Nel viaggio la tragedia. Recensione di “Spoglie” al Teatro San Francesco

Nel viaggio la tragedia. Recensione di “Spoglie” al Teatro San Francesco

ALESSANDRIA – La tragedia greca tocca corde profonde, non necessita di essere adattata al presente, perché lo contiene, pur appartenendo al mito. E’ con un allestimento che è parso sacrale e carnale al contempo che la Compagnia Stregatti ha messo in scena, venerdì 25 gennaio, nell’ambito della stagione MARTE, “Spoglie”, tratto da “Le Troiane” di Euripide, in replica anche stasera sabato 26, sempre alle 21 e già sold out.

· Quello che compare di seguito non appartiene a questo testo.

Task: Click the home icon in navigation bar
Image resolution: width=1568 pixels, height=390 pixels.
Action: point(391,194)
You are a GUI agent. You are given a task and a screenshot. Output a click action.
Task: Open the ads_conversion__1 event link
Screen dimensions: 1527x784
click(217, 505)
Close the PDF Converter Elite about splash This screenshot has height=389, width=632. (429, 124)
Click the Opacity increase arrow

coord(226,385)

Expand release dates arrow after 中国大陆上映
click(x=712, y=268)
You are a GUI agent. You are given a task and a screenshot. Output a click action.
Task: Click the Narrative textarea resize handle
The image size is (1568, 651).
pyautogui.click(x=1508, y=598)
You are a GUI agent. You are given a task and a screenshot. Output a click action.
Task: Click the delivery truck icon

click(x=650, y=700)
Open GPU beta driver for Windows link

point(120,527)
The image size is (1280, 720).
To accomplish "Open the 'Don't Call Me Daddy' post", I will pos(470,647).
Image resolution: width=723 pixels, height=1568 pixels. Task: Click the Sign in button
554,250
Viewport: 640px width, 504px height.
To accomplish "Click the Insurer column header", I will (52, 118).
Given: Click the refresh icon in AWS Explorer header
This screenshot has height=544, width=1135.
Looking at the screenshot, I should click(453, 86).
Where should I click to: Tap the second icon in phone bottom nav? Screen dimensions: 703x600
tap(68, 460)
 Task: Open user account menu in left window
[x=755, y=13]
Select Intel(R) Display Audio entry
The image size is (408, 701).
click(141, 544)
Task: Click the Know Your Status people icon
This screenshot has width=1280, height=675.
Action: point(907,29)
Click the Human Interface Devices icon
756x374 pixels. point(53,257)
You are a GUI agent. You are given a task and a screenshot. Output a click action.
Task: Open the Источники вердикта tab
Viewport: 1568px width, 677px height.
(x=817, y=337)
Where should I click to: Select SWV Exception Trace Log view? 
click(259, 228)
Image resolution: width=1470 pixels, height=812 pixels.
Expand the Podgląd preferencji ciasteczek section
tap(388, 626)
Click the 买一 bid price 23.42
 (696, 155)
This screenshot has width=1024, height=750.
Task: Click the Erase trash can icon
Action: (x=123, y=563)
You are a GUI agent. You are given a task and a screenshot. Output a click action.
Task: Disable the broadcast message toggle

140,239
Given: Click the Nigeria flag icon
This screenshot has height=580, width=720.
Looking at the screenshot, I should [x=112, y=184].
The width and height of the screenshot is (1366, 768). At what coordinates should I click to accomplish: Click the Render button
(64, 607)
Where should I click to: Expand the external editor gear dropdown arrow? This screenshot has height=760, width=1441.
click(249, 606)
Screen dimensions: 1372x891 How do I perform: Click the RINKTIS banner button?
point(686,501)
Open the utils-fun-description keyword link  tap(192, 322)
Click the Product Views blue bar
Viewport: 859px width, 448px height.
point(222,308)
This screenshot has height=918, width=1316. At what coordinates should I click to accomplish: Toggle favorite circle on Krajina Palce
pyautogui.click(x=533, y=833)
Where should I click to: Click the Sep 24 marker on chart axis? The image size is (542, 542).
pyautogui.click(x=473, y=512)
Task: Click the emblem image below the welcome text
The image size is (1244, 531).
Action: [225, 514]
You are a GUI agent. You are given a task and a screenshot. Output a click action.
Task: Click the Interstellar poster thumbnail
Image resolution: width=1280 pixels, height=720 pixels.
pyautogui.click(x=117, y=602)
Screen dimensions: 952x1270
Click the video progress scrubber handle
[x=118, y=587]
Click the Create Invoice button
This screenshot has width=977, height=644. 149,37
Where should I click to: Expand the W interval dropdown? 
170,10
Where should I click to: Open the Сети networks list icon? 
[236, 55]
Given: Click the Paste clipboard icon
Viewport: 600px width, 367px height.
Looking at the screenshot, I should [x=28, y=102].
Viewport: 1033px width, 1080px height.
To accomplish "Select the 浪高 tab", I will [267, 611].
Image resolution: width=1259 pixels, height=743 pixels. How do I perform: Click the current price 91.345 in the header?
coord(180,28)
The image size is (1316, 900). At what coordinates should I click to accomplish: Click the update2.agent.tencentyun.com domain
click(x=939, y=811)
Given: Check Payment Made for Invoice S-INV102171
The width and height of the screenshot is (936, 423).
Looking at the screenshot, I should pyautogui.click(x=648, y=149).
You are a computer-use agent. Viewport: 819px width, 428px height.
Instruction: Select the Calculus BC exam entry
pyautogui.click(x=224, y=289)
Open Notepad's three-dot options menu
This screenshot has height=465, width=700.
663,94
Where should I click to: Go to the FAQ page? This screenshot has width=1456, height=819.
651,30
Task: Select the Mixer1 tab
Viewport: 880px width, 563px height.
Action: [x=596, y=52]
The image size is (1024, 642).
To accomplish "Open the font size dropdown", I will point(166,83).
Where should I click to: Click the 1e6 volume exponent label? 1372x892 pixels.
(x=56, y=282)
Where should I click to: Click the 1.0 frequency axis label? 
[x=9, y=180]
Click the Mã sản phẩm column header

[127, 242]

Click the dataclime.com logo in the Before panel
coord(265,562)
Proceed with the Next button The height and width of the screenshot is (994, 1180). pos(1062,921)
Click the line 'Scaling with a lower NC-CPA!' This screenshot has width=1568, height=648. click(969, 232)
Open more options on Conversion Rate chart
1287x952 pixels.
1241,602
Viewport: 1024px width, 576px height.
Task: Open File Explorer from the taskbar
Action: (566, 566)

La tragedia Euripidea dà vita allo strazio delle donne troiane, dopo la caduta della città, in procinto di essere attribuite come schiave e deportate dagli achei vincitori. La regia di Gianluca Ghnò accomuna sul palcoscenico protagoniste e pubblico, spostando l’ambientazione in uno spazio buio dai rumori scricchiolanti e acquatici di sottofondo. E’ una prigione e il viaggio in mare è già iniziato, per arrivare ad un approdo nemico privo di salvezza (difficile non pensare ad altre traversate marittime, di questi tempi, ed è qui l’attualità che emerge senza necessità di rimandi espliciti).

Giusy Barone, Assunta Floris, Stefania Cartasegna, Simona Gandini sono un’entità unica e corale, dalle movenze scomposte e disperate, per poi distinguersi nelle singole identità e nelle diverse sfumature del lutto. La coralità del prologo assume la forma di un rituale, ripetuto ad ottenere una dimensione di sacralità, dalla quale emergono particolari e si stagliano le singole storie. Emerge Ecuba/Assunta Floris che unisce strazio, regalità, pur nella disgrazia, e lucido odio verso Elena/Stefania Cartasegna, altrettanto vittima perché venduta a Paride per la sua bellezza. Il loro scontro diventa fisico, della stessa fisicità violenta e disperata che si respira sin dall’inizio. La Cassandra di Giusy Barone è inquietante nella sua calma predizione della sorte di Agamennone, cui è data schiava. La sua interpretazione tocca il registro dell’interiorità e colpisce nel segno proprio per la nota di stridente serenità della vendetta. Andromaca/Simona Gandini è il dolore assoluto di una madre che consegna il figlio bambino alla morte. Emerge per dignità e per dolcezza straziante, tutto in lei è umano ed eterno.

Non ci si limita ad assistere; il pubblico è aggirato, toccato, è oggetto di richieste di aiuto. I movimenti sono tali da destabilizzare, le luci fioche e non necessariamente focalizzate su chi parla. In una scena che cambia continuamente centro focale e si impadronisce di tutto lo spazio disponibile, si fa un viaggio sinistro e si approda con nelle orecchie un monito che nulla ha di salvifico. Un allestimento di grande impatto per coralità e intensità di interpretazione, notevole per l’atmosfera opprimente che impedisce qualsiasi distrazione e ingloba lo spettatore. “Spoglie” si potrebbe definire con un ossimoro: una tragedia di una semplicità sontuosa.